■ Task to complete: Go through the listing below and return every line exactly.

■ Source records:
::::

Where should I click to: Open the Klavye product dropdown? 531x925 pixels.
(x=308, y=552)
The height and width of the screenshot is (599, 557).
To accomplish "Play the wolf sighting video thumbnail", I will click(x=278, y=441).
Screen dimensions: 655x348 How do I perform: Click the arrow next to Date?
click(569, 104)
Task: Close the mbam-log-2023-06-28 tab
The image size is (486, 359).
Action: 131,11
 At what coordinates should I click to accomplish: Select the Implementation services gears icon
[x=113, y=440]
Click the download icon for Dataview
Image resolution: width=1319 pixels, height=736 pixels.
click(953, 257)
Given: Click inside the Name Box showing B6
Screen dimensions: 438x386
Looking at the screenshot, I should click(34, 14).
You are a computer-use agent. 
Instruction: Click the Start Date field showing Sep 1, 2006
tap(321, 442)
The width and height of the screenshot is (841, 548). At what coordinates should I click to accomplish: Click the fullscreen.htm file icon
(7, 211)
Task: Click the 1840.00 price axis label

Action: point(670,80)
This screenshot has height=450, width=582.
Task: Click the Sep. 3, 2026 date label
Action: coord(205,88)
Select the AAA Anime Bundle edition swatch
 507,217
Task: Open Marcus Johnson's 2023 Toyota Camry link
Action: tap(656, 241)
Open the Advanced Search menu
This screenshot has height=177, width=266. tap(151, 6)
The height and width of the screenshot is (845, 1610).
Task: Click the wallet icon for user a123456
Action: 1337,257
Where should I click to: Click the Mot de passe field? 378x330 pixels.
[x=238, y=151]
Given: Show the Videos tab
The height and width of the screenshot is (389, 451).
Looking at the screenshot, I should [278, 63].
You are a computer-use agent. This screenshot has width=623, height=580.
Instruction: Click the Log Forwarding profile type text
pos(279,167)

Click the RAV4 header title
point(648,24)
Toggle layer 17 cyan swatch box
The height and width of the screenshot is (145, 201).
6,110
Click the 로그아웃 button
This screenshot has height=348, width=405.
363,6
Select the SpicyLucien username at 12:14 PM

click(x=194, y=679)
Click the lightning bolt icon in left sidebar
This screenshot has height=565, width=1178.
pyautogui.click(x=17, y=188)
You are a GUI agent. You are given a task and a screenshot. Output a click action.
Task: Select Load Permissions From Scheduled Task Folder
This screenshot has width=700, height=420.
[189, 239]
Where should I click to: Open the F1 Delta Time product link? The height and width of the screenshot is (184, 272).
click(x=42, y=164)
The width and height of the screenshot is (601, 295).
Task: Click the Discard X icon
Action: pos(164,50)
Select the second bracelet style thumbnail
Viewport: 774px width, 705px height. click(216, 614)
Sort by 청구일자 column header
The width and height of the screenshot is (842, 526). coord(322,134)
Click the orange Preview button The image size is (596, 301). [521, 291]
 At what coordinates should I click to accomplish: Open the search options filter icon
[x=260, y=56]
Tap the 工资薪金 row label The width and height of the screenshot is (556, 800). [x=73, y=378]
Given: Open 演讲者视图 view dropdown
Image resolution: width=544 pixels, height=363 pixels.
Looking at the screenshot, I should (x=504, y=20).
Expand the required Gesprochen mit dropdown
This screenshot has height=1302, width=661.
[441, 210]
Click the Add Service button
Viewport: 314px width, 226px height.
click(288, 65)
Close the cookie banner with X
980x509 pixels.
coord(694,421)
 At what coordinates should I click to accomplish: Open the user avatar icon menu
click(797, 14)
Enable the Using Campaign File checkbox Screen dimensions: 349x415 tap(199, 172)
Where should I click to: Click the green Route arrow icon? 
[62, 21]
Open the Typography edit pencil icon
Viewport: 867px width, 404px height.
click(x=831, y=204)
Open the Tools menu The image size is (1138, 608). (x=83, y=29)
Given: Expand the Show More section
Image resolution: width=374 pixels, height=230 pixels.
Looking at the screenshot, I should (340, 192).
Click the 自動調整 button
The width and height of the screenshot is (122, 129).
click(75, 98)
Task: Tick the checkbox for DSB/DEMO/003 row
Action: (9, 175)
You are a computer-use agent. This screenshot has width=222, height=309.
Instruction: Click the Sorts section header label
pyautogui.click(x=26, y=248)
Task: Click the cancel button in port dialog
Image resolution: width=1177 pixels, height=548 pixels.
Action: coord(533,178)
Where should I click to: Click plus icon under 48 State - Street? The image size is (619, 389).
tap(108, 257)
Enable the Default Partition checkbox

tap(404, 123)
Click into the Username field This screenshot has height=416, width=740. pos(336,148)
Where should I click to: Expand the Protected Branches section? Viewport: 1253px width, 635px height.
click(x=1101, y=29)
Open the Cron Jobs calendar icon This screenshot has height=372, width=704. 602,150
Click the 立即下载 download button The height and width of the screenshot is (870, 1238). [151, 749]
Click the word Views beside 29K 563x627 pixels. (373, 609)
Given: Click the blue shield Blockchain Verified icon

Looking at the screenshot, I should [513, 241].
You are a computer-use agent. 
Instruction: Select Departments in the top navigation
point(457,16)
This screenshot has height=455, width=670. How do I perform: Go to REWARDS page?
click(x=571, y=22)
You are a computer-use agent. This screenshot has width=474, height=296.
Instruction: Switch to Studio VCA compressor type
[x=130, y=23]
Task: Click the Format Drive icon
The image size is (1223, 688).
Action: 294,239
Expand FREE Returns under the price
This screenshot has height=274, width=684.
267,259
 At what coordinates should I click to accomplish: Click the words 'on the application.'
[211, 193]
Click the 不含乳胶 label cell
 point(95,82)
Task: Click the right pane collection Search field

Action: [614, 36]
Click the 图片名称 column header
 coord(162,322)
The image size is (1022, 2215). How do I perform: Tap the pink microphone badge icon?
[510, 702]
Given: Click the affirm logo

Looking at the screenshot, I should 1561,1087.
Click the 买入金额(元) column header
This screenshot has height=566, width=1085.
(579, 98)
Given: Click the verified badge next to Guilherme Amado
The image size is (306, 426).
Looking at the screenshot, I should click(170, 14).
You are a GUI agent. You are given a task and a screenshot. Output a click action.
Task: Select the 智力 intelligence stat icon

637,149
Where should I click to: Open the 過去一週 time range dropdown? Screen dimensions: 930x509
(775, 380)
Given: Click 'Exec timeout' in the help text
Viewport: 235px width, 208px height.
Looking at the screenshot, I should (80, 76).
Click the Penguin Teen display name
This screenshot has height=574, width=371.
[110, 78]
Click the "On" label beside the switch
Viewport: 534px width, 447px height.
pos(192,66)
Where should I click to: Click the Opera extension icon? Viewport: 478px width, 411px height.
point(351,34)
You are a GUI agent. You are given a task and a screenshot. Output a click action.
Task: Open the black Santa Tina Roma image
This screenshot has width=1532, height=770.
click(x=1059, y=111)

::::

■ Output of the task:
Where should I click to: Open the Klavye product dropdown? 531x925 pixels.
(x=308, y=552)
The height and width of the screenshot is (599, 557).
To accomplish "Play the wolf sighting video thumbnail", I will click(x=278, y=441).
Screen dimensions: 655x348 How do I perform: Click the arrow next to Date?
click(569, 104)
Task: Close the mbam-log-2023-06-28 tab
The image size is (486, 359).
Action: 131,11
 At what coordinates should I click to accomplish: Select the Implementation services gears icon
[x=113, y=440]
Click the download icon for Dataview
Image resolution: width=1319 pixels, height=736 pixels.
click(953, 257)
Given: Click inside the Name Box showing B6
Screen dimensions: 438x386
Looking at the screenshot, I should click(34, 14).
You are a computer-use agent. 
Instruction: Click the Start Date field showing Sep 1, 2006
tap(321, 442)
The width and height of the screenshot is (841, 548). At what coordinates should I click to accomplish: Click the fullscreen.htm file icon
(7, 211)
Task: Click the 1840.00 price axis label

Action: point(670,80)
This screenshot has height=450, width=582.
Task: Click the Sep. 3, 2026 date label
Action: coord(205,88)
Select the AAA Anime Bundle edition swatch
 507,217
Task: Open Marcus Johnson's 2023 Toyota Camry link
Action: tap(656, 241)
Open the Advanced Search menu
This screenshot has height=177, width=266. tap(151, 6)
The height and width of the screenshot is (845, 1610).
Task: Click the wallet icon for user a123456
Action: 1337,257
Where should I click to: Click the Mot de passe field? 378x330 pixels.
[x=238, y=151]
Given: Show the Videos tab
The height and width of the screenshot is (389, 451).
Looking at the screenshot, I should [278, 63].
You are a computer-use agent. This screenshot has width=623, height=580.
Instruction: Click the Log Forwarding profile type text
pos(279,167)

Click the RAV4 header title
point(648,24)
Toggle layer 17 cyan swatch box
The height and width of the screenshot is (145, 201).
6,110
Click the 로그아웃 button
This screenshot has height=348, width=405.
363,6
Select the SpicyLucien username at 12:14 PM

click(x=194, y=679)
Click the lightning bolt icon in left sidebar
This screenshot has height=565, width=1178.
pyautogui.click(x=17, y=188)
You are a GUI agent. You are given a task and a screenshot. Output a click action.
Task: Select Load Permissions From Scheduled Task Folder
This screenshot has width=700, height=420.
[189, 239]
Where should I click to: Open the F1 Delta Time product link? The height and width of the screenshot is (184, 272).
click(x=42, y=164)
The width and height of the screenshot is (601, 295).
Task: Click the Discard X icon
Action: pos(164,50)
Select the second bracelet style thumbnail
Viewport: 774px width, 705px height. click(216, 614)
Sort by 청구일자 column header
The width and height of the screenshot is (842, 526). coord(322,134)
Click the orange Preview button The image size is (596, 301). [521, 291]
 At what coordinates should I click to accomplish: Open the search options filter icon
[x=260, y=56]
Tap the 工资薪金 row label The width and height of the screenshot is (556, 800). [x=73, y=378]
Given: Open 演讲者视图 view dropdown
Image resolution: width=544 pixels, height=363 pixels.
Looking at the screenshot, I should (x=504, y=20).
Expand the required Gesprochen mit dropdown
This screenshot has height=1302, width=661.
[441, 210]
Click the Add Service button
Viewport: 314px width, 226px height.
click(288, 65)
Close the cookie banner with X
980x509 pixels.
coord(694,421)
 At what coordinates should I click to accomplish: Open the user avatar icon menu
click(797, 14)
Enable the Using Campaign File checkbox Screen dimensions: 349x415 tap(199, 172)
Where should I click to: Click the green Route arrow icon? 
[62, 21]
Open the Typography edit pencil icon
Viewport: 867px width, 404px height.
click(x=831, y=204)
Open the Tools menu The image size is (1138, 608). (x=83, y=29)
Given: Expand the Show More section
Image resolution: width=374 pixels, height=230 pixels.
Looking at the screenshot, I should (340, 192).
Click the 自動調整 button
The width and height of the screenshot is (122, 129).
click(75, 98)
Task: Tick the checkbox for DSB/DEMO/003 row
Action: (9, 175)
You are a computer-use agent. This screenshot has width=222, height=309.
Instruction: Click the Sorts section header label
pyautogui.click(x=26, y=248)
Task: Click the cancel button in port dialog
Image resolution: width=1177 pixels, height=548 pixels.
Action: coord(533,178)
Where should I click to: Click plus icon under 48 State - Street? The image size is (619, 389).
tap(108, 257)
Enable the Default Partition checkbox

tap(404, 123)
Click into the Username field This screenshot has height=416, width=740. pos(336,148)
Where should I click to: Expand the Protected Branches section? Viewport: 1253px width, 635px height.
click(x=1101, y=29)
Open the Cron Jobs calendar icon This screenshot has height=372, width=704. 602,150
Click the 立即下载 download button The height and width of the screenshot is (870, 1238). [151, 749]
Click the word Views beside 29K 563x627 pixels. (373, 609)
Given: Click the blue shield Blockchain Verified icon

Looking at the screenshot, I should [513, 241].
You are a computer-use agent. 
Instruction: Select Departments in the top navigation
point(457,16)
This screenshot has height=455, width=670. How do I perform: Go to REWARDS page?
click(x=571, y=22)
You are a computer-use agent. This screenshot has width=474, height=296.
Instruction: Switch to Studio VCA compressor type
[x=130, y=23]
Task: Click the Format Drive icon
The image size is (1223, 688).
Action: 294,239
Expand FREE Returns under the price
This screenshot has height=274, width=684.
267,259
 At what coordinates should I click to accomplish: Click the words 'on the application.'
[211, 193]
Click the 不含乳胶 label cell
 point(95,82)
Task: Click the right pane collection Search field

Action: [614, 36]
Click the 图片名称 column header
 coord(162,322)
The image size is (1022, 2215). How do I perform: Tap the pink microphone badge icon?
[510, 702]
Given: Click the affirm logo

Looking at the screenshot, I should 1561,1087.
Click the 买入金额(元) column header
This screenshot has height=566, width=1085.
(579, 98)
Given: Click the verified badge next to Guilherme Amado
The image size is (306, 426).
Looking at the screenshot, I should click(170, 14).
You are a GUI agent. You are given a task and a screenshot. Output a click action.
Task: Select the 智力 intelligence stat icon

637,149
Where should I click to: Open the 過去一週 time range dropdown? Screen dimensions: 930x509
(775, 380)
Given: Click 'Exec timeout' in the help text
Viewport: 235px width, 208px height.
Looking at the screenshot, I should (80, 76).
Click the Penguin Teen display name
This screenshot has height=574, width=371.
[110, 78]
Click the "On" label beside the switch
Viewport: 534px width, 447px height.
pos(192,66)
Where should I click to: Click the Opera extension icon? Viewport: 478px width, 411px height.
point(351,34)
You are a GUI agent. You are given a task and a screenshot. Output a click action.
Task: Open the black Santa Tina Roma image
This screenshot has width=1532, height=770.
click(x=1059, y=111)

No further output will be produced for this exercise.